Google Arts & Culture recently launched a new interactive hub called “Klimt vs Klimt – The Man of Contradictions,” which will offer the visitors an insight into Gustav Klimt’s biography, artistic inspiration, legacy, and more, along with scholarly articles penned by experts at Austria’s top institutions, including the Belvedere and the Wien Museum.
As part of its initiative, Google also digitally recreated three of Klimt’s lost works from 1899, using artificial intelligence technology to colorise black-and-white photography of the works.
The three paintings—Medicine, Philosophy, and Jurisprudence—together form the “Faculty Paintings,” commissioned by the University of Vienna. Upon the works’ unveiling, university officials deemed them “pornographic” and “perverse.” They were ultimately sold to a private buyer.
Gustav Klimt’s “faculty paintings” were stolen by the Nazis and destroyed by fire in the last days of World War II. Klimt’s “Faculty Paintings” were representations of the faculties of philosophy, medicine and jurisprudence that the Austrian Ministry of Education had commissioned for the University of Vienna.
The machine learning experiment recoloured photographs of lost Klimt paintings, while a “Pocket Gallery” brings some of his most iconic works into one’s living room in augmented reality and 3D.
The cutting edge technology was trained on a data-set of Klimt’s paintings and allowed the ‘Faculty Paintings’ to be restored to their former glory. The huge data set consisted of 1 million pictures of the real world and 91,749 images of artworks by various artists. The created algorithm ascertained a sense of skin tones and the hues of the sky from the real world images and a sense of composition, object boundaries, and textures from the paintings.

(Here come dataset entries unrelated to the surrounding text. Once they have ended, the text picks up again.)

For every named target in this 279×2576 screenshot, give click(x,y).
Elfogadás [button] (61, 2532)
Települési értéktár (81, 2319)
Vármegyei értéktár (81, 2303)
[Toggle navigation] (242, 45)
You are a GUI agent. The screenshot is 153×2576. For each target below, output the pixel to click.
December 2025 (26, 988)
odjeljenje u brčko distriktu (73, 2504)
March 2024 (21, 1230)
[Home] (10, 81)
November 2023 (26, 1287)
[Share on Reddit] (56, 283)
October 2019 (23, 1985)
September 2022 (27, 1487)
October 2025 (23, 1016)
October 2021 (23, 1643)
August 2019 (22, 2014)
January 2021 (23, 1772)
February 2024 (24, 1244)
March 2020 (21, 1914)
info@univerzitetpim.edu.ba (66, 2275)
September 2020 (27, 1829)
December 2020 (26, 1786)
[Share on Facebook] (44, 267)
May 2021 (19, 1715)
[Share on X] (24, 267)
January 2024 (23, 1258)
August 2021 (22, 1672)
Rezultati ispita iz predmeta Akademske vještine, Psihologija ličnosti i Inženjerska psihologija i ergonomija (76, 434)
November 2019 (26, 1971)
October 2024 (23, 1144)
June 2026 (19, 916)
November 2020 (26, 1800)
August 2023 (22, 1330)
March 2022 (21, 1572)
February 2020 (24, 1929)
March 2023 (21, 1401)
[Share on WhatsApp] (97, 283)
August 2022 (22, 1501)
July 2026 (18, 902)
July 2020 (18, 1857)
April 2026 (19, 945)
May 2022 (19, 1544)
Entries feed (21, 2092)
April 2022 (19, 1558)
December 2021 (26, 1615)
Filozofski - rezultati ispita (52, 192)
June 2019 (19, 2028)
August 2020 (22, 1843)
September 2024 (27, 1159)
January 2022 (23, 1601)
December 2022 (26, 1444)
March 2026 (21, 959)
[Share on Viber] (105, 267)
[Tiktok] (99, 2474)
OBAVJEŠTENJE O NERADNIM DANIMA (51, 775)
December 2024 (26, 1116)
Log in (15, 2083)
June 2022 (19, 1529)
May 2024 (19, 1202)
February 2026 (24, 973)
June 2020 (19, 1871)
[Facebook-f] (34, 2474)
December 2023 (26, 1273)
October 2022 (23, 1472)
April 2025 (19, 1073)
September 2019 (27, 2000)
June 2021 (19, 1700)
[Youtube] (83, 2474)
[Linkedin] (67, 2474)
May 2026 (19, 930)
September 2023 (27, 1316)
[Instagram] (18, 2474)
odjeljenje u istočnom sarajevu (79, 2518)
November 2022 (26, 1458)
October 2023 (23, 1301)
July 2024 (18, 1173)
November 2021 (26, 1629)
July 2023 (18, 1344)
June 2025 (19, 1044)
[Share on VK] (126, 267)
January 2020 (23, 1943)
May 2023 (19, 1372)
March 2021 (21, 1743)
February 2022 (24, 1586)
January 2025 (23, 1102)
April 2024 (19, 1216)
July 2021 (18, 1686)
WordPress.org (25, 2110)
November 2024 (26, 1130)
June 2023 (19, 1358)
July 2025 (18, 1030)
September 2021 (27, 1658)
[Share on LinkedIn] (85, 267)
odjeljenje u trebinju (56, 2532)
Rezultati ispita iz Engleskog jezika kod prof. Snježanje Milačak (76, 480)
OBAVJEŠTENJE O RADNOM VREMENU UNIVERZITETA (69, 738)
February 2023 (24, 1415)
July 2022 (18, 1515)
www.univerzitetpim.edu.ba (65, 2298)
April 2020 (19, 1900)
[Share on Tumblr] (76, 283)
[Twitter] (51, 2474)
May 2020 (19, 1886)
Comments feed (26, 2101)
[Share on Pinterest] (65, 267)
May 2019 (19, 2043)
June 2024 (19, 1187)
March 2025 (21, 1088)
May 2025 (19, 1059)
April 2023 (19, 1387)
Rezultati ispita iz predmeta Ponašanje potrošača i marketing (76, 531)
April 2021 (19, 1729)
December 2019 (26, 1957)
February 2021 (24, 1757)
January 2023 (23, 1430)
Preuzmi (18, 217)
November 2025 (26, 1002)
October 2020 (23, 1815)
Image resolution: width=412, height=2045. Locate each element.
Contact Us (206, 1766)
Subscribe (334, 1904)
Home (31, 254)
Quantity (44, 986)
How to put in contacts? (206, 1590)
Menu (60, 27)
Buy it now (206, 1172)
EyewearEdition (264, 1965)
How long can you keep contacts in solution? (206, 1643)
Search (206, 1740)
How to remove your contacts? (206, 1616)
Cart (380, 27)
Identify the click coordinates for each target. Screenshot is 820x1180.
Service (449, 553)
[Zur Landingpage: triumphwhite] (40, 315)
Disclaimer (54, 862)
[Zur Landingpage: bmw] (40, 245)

Then, added to that initial data set were 80 full-colour reproductions of Klimt paintings, meant to key the algorithm into the Vienna Secession artist’s style. The resulting AI-colored images provide what might be the closest we will ever get to seeing a complete image of those lost paintings.
Google Arts & Culture collaborated with 30 partners and institutions to present hundreds of paintings, drawings, letters and more, many of which have been digitised for the first time.
Dr Franz Smola, a curator at the Belvedere, worked with Emil Wallner, a Google Arts & Culture Lab resident, to develop the algorithm that could accurately recolour the “Faculty Paintings.”